Please see the FAQ: What's a reproducible example (`reprex`) and how do I do one? Using a reprex, complete with representative data will attract quicker and more answers. In this case, however, where you're looking for general guidance, a reprex is not needed.

I suspect your question is very narrow for this discussion group, but someone (maybe even me!) might be able to help with more information.

How does your data structure differ from the chicago data frame in its layout?

library(oaxaca)
#> 
#> Please cite as:
#>  Hlavac, Marek (2018). oaxaca: Blinder-Oaxaca Decomposition in R.
#>  R package version 0.1.4. https://CRAN.R-project.org/package=oaxaca

# load data set of Hispanic workers in Chicago
data(chicago)

str(chicago)
#> 'data.frame':    712 obs. of  9 variables:
#>  $ age            : int  52 46 31 35 19 50 33 43 39 22 ...
#>  $ female         : int  0 1 1 0 0 1 0 0 1 0 ...
#>  $ foreign.born   : int  1 1 1 1 0 1 1 1 1 0 ...
#>  $ LTHS           : int  0 0 0 0 0 1 1 0 0 0 ...
#>  $ high.school    : int  1 1 1 1 1 0 0 1 1 0 ...
#>  $ some.college   : int  0 0 0 0 0 0 0 0 0 1 ...
#>  $ college        : int  0 0 0 0 0 0 0 0 0 0 ...
#>  $ advanced.degree: int  0 0 0 0 0 0 0 0 0 0 ...
#>  $ ln.real.wage   : num  2.14 NA 2.5 2.71 2.08 ...

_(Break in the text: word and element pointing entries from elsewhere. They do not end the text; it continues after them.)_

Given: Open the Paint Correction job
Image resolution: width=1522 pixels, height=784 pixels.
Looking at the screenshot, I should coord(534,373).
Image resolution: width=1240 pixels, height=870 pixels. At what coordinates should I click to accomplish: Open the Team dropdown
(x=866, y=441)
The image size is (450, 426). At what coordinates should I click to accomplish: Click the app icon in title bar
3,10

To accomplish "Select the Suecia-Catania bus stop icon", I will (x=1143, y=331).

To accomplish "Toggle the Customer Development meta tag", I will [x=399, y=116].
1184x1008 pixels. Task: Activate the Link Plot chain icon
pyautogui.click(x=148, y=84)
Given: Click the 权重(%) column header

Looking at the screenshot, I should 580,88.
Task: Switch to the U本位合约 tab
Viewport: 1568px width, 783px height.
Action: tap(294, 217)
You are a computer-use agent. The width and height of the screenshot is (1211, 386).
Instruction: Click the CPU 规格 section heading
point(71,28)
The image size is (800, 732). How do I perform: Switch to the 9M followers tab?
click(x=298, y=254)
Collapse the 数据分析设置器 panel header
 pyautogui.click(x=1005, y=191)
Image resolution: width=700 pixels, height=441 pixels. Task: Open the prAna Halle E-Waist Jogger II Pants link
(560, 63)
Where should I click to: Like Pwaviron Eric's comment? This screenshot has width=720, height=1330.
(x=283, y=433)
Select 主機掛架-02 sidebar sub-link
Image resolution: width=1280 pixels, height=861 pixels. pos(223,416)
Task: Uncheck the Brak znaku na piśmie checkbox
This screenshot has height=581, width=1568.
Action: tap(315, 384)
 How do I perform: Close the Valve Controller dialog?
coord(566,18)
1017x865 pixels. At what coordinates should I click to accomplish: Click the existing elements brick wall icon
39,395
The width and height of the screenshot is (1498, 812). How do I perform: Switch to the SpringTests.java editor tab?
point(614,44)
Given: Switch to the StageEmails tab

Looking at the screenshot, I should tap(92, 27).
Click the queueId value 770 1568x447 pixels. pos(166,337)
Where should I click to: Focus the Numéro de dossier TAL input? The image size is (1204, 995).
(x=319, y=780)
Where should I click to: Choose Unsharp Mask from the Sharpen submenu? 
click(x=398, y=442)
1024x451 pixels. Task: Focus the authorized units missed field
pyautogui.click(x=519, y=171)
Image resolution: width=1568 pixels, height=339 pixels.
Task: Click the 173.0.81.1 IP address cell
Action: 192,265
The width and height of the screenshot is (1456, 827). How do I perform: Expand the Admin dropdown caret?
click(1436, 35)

^{Created on 2020-03-14 by the reprex package (v0.3.0)}

Also, is your data similar to the apiclus1 dataset from data(api) in the survey package? If so, see the extended vignette

bibimbap · March 14, 2020, 11:26pm

Hi, thanks for your answer and your guide for the reprex! It actually looks like the chicago data frame. There is an additional variable that includes the weight of each observation since it is a stratified sample. There are two weighting factors, one is for "statistics with net wages and to calculate the amount of employees" and the other for "statistics of standardized gross wages and to calculate the full-time equivalents". So as far I understand, when I want to do a oaxaca decomposition for the standardized gross wages, I also need to include these weights? But I am not sure how to do that..Thanks a lot!

technocrat · March 15, 2020, 4:10am

OK, thanks. Got you, I think. The two weighting factors put each observation on the same footing to account for differences in deductions and time worked for each period. I'll go back to the documentation to see if that is a use case that it covers.

technocrat · March 15, 2020, 4:25am

The oaxaca package uses weights on between group comparisons. The weights for your case relate to developing a response variable on an apples-to-apples basis. That is, a response variable Y that is the result of putting all the observations on a common basis with respect to net pay per unit time worked

Once you've calculated Y and added it to your data frame, your model will look like lm(Y ~ X1 ... Xn) and oaxaca only takes care of the inter-group weighting.

To calculate Y, you'd want to take the observed pay and multiply it by both weights to get an hourly or full-time equivalent figure. (Easy to say for the guy who doesn't have to do it himself.)

system · April 5, 2020, 4:25am

This topic was automatically closed 21 days after the last reply. New replies are no longer allowed.